■ **WHAT YOU SHOULD DO**
Please repeat each of the items below word for word, leaving the pictures out of your answer.

···

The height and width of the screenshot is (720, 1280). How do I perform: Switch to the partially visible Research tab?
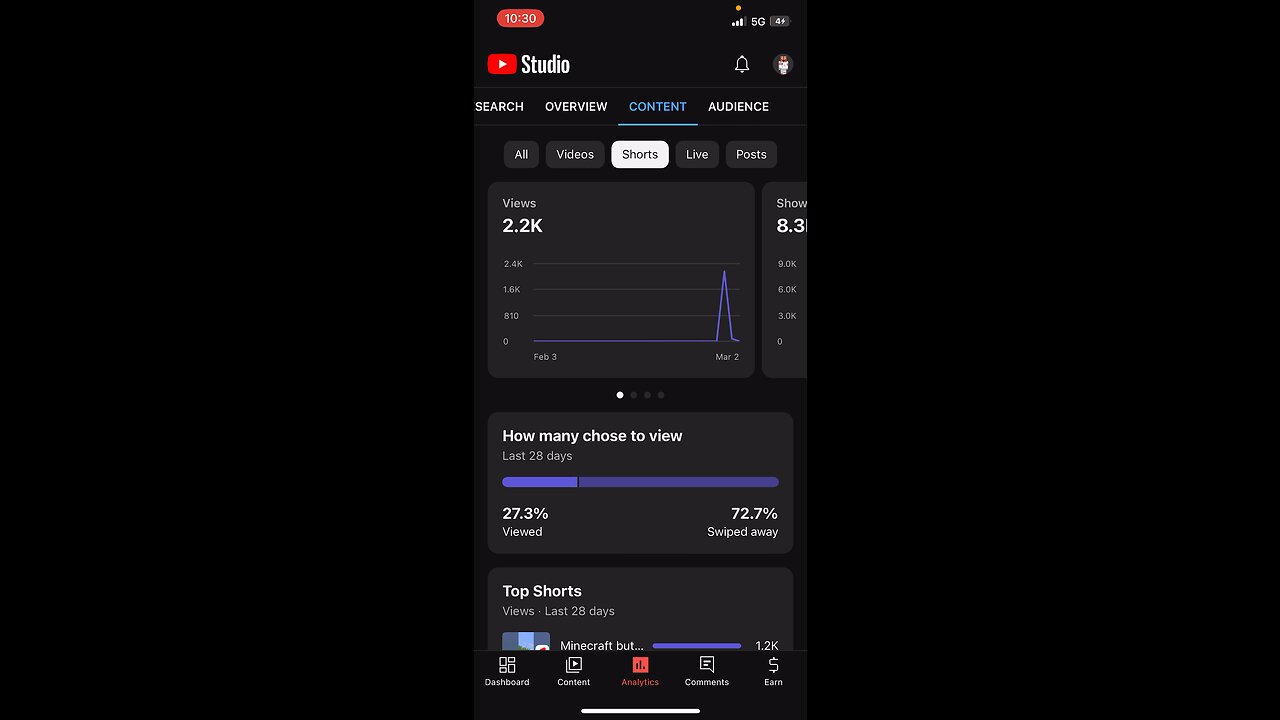pyautogui.click(x=499, y=106)
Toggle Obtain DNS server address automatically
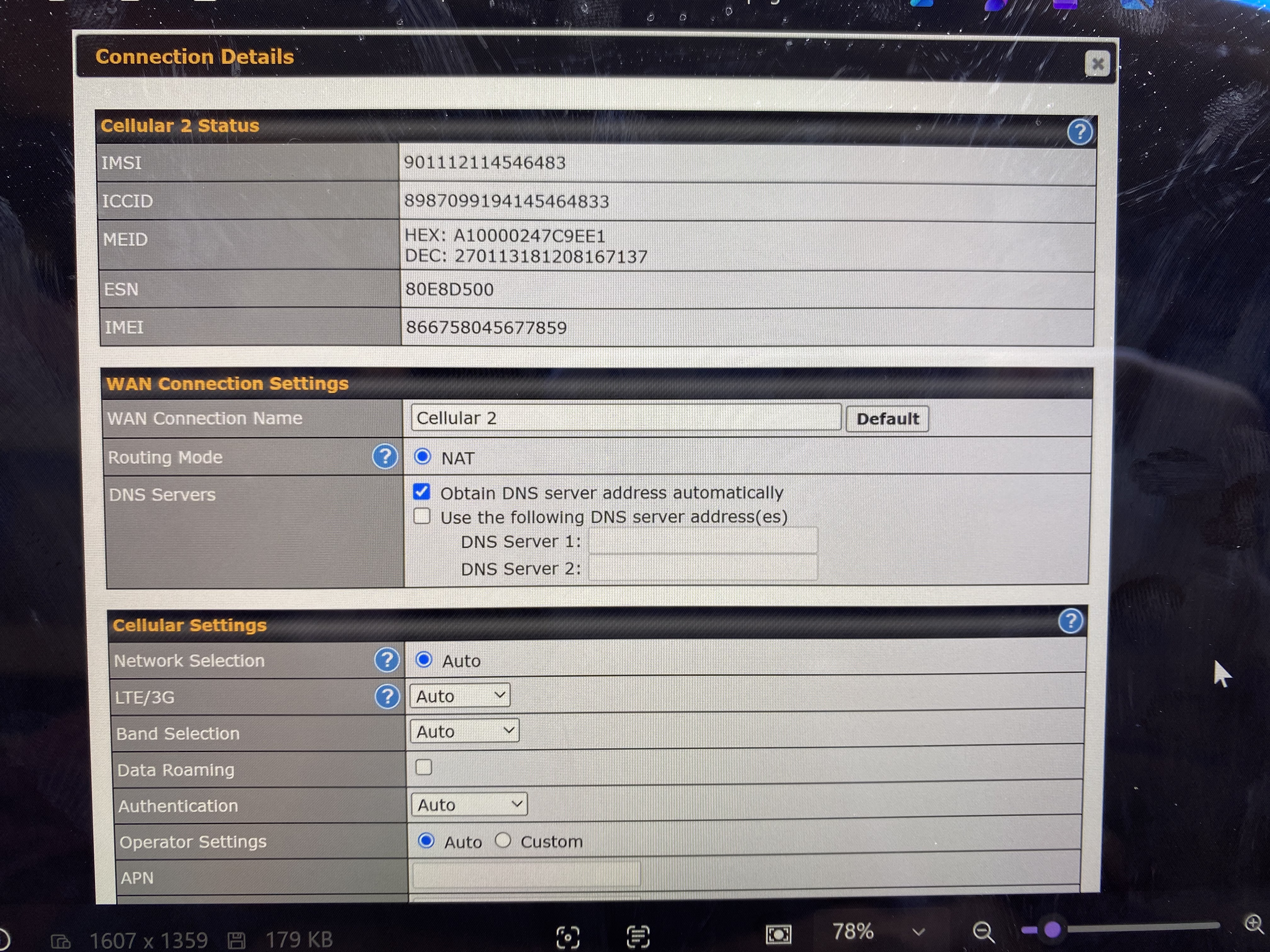1270x952 pixels. coord(421,492)
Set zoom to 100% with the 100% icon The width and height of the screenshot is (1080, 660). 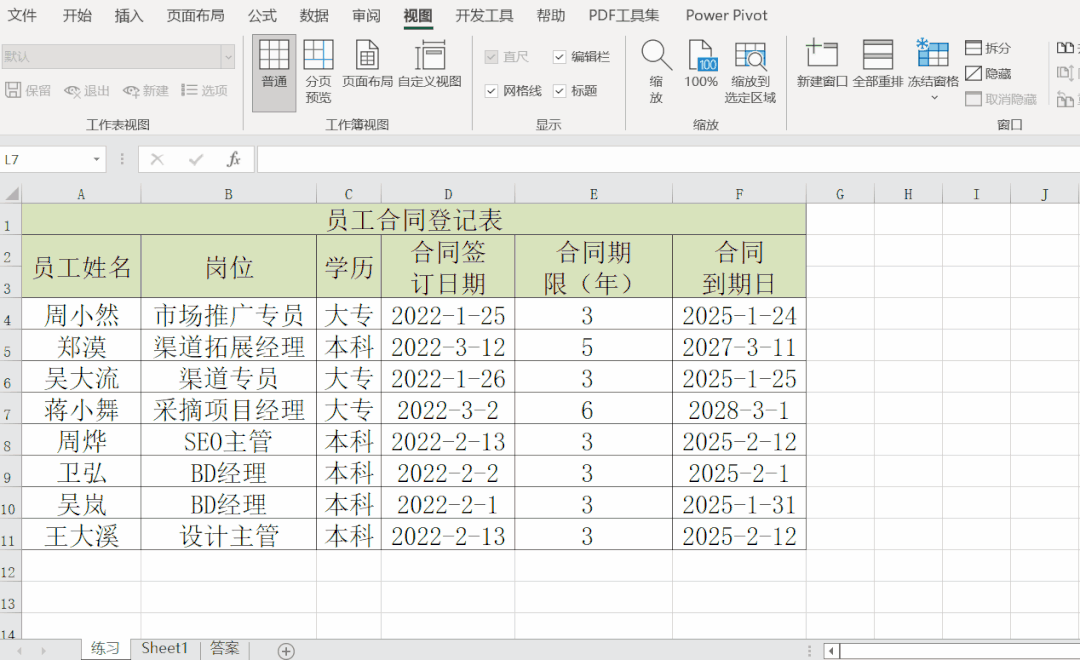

···

■ **TASK RESPONSE**
The height and width of the screenshot is (720, 1280). How do I perform: Switch to the partially visible Research tab?
pyautogui.click(x=499, y=106)
Toggle Obtain DNS server address automatically
1270x952 pixels. coord(421,492)
Set zoom to 100% with the 100% icon The width and height of the screenshot is (1080, 660). 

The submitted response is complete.